Sir Francis Arthur Cockfield
Dai trattati CEE del 1957 a Roma molto era cambiato, e il 60% della produzione continentale consapevolizzò la forza di influenzare fortemente i processi politici e legislativi in modo tale da ottenere interessi in termini di produttività, e dunque di guadagno. Come pochi anni dopo, nel 1985, quando fu redatto il piano del libero mercato europeo (incluso il progetto di realizzazione di una rete di alta velocità per la circolazione delle merci). Il documento si ispirò alla dottrina neoliberista promossa dall’allora padrone della Philips Wisse Dekker e dai CEO delle più grandi industrie multinazionali europee.

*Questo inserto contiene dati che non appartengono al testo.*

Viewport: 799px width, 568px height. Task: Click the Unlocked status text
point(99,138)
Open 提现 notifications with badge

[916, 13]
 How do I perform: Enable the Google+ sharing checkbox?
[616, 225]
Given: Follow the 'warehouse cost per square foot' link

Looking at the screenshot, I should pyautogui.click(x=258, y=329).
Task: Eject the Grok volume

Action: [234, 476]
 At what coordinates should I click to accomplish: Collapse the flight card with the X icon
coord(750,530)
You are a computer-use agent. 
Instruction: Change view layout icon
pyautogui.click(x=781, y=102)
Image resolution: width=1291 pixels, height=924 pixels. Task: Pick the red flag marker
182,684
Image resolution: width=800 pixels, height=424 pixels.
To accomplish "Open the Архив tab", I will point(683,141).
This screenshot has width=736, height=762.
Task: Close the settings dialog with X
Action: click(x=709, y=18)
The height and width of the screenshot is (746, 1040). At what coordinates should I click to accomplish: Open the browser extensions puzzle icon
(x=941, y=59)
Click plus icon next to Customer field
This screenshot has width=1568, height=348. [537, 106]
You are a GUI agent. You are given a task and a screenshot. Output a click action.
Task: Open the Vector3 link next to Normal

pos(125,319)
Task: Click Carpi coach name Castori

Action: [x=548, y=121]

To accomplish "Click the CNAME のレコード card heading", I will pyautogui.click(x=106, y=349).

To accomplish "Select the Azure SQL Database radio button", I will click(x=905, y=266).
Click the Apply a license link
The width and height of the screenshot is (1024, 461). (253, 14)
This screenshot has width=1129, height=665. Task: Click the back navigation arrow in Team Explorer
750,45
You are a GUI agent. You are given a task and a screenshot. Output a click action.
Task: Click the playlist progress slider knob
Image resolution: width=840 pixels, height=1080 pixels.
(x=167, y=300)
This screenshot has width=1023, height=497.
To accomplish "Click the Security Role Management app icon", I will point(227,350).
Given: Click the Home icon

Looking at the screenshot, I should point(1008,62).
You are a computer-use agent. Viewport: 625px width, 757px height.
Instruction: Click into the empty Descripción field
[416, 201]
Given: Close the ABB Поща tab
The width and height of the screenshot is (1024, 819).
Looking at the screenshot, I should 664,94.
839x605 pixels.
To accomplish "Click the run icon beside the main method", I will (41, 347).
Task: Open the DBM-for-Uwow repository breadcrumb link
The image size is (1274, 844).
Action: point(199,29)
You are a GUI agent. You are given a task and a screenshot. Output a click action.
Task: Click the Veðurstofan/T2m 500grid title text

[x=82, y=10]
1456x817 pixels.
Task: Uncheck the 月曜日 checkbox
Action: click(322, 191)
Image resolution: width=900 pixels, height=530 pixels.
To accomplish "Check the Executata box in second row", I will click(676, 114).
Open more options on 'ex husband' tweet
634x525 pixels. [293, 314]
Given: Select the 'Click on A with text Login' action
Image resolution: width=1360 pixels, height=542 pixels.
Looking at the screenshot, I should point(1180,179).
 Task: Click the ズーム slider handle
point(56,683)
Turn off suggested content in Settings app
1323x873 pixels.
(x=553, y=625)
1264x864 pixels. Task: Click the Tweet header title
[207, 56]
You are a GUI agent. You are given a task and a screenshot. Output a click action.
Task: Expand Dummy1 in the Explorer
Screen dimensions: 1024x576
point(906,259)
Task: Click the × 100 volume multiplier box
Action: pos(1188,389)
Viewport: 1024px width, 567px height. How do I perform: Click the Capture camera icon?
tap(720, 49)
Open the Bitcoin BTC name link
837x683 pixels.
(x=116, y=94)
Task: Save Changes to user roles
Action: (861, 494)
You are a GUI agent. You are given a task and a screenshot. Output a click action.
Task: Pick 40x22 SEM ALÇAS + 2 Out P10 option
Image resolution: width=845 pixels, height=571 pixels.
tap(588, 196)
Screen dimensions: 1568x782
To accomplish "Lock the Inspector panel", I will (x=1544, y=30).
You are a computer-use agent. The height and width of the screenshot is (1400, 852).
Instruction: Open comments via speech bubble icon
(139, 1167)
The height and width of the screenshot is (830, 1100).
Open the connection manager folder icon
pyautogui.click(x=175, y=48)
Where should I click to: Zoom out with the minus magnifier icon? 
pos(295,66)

Al diplomatico britannico Sir Francis Arthur Cockfield dobbiamo la stesura del documento a cui si ispirò il famoso “Libro Bianco sul completamento del mercato interno”: una sorta di Piano Marshall europeo, che prese il nome di “Piano Cockfield“. Dunque, un processo di metamorfosi: da strategia aziendale collettiva a legge costituzionale. L’industriale ordina, la politica esegue, come se fosse un ricatto: «Fai come dico io, o altrimenti vado a lavorare e a produrre altrove». Questo intimò l’Ert ai Capi di Stato d’Europa nei lontani primi anni ottanta, mantenendo tutto in massima segretezza. Questo ha detto Marchionne nel 2011, con una sfrontatezza nuova, figlia di disequilibri nel frattempo cresciuti. Questo, a scala globale, è il sistema che ha portato alla grande protesta nel 1999 a Seattle, e a quella recentissima sulla famigerata TAV. Insomma, “The Brussels Business” ci presenta un’Europa che corre veloce, dove l’industriale è il ventriloquo, e il politico è il pupazzo. Tra libero scambio incondizionato, grandi investimenti, grandi depositi, privatizzazioni e flessibilità, il Palazzo d’Inverno non è più la stanza settecentesca col grande arazzo. Ora è tutto spalmato tra corridoi e stanze chiuse a chiave, in “Think Tank” ove qualche decina di illustri signori, tra champagne, applausi e paillettes, discernono sul futuro di interi popoli. Stanze dove nessuno si pone lo scrupolo di far precipitare nel buio milioni di disperati. In Grecia, in Italia, in Spagna, tra le vie di questa Europa di serie B che brancola nelle tenebre, sopraffatta dall’Europa di serie A che si muove nell’ombra. In sostanza, buio pesto ovunque: è in questa notte scura che il film cerca di far luce, tra mille affanni ed evidenti ostacoli operativi. D’altronde, con una piccola torcia non si andrà certo lontano: si può però fare qualche passo in più, questo sì.